Em outubro, a Petrobras anuncia o plano estratégico para o período 2009-2020. Só depois disso será possível saber quantas pessoas o mercado de petróleo irá absorver contando com a descoberta do pré-sal.

De acordo com Arlindo Charbel, consultor da Organização Nacional da Indústria do Petróleo (Onip), a cada emprego direto aberto no setor de petróleo, que vai da extração do óleo ao refino e à venda dos derivados, são gerados outros 3,7 postos indiretos.

Prominp

Charbel, que também é professor de tecnologia em petróleo e gás, cita como formas de preencher as vagas no mercado o Programa de Mobilização da Indústria Nacional de Petróleo e Gás Natural (Prominp) e convênios de empresas com universidades. Além disso, o site da Onip (www.onip.org.br) também traz as empresas do setor conveniadas e recebe cadastro de currículos.

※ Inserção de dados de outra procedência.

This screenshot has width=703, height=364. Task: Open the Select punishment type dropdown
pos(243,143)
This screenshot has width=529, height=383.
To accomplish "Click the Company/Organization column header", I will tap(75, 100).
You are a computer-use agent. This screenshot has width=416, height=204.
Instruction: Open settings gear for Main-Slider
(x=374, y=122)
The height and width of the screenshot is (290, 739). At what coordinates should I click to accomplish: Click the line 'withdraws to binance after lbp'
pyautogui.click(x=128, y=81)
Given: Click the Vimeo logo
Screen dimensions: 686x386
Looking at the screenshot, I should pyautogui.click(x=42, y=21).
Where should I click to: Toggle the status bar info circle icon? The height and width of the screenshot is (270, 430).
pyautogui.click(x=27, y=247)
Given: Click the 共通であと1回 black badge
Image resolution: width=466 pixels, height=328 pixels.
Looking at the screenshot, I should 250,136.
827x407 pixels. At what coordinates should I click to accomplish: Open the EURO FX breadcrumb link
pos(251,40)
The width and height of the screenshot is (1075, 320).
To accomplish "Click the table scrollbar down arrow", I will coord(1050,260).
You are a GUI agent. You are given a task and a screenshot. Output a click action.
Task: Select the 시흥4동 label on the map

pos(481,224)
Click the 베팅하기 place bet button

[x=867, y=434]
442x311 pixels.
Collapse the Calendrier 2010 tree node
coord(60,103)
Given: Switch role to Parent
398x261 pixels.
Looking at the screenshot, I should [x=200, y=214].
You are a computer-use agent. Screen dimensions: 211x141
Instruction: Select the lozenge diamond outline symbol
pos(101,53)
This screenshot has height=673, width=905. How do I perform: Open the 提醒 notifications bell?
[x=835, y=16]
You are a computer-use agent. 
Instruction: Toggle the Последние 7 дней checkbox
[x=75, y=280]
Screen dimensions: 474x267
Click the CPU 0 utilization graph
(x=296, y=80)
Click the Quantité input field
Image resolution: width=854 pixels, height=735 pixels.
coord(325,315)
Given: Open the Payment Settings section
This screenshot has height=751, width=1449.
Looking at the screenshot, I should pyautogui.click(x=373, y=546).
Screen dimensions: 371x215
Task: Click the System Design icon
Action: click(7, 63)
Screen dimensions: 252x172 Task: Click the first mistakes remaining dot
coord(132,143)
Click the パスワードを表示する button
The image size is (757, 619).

No caso do Prominp, que tem a coordenação do Ministério de Minas e Energia, os interessados entram no programa por meio de seleção pública e recebem ajuda de custo para fazer os cursos de qualificação profissional, que contemplam todos os níveis de escolaridade.

O aluno matriculado tem seu currículo disponibilizado no Banco de Currículos no Portal de Qualificação do Prominp (www.prominp.com.br), que é acessado por empresas do setor de petróleo e gás natural, cadastradas no portal.

Tecnólogos

Segundo o consultor, os tecnólogos são absorvidos por empresas prestadoras de serviços da área de petróleo.

“Esses profissionais são contratados para tarefas de supervisão de obras, por exemplo.” Ele explica que os tecnólogos atuam como gestores especializados em uma área. “Os engenheiros, por exemplo, trabalham com os detalhes, os tecnólogos enxergam todas as partes e fazem uma inter-relação entre elas. Um complementa o outro”, diz.

Áreas de atuação

De acordo com o especialista, os profissionais que trabalham na área de petróleo são contratados basicamente para as áreas de exploração (descoberta e perfuração dos poços), refinaria (transformação do petróleo em derivados), distribuição e logística (transporte do óleo até a refinaria e, depois de transformado, para o consumidor).

Ele diz que muitas vagas serão abertas com a construção das cinco refinarias previstas pela Petrobras – Itaboraí (RJ), Porto de Suape (PE), Guamaré (RN), uma no Ceará e outras duas no Maranhão.

De acordo com Charbel, a construção de uma refinaria envolve cerca de 40 mil pessoas. E cerca de mil pessoas trabalham na operação. Já na obra de uma plataforma são envolvidas cerca de 5 mil pessoas.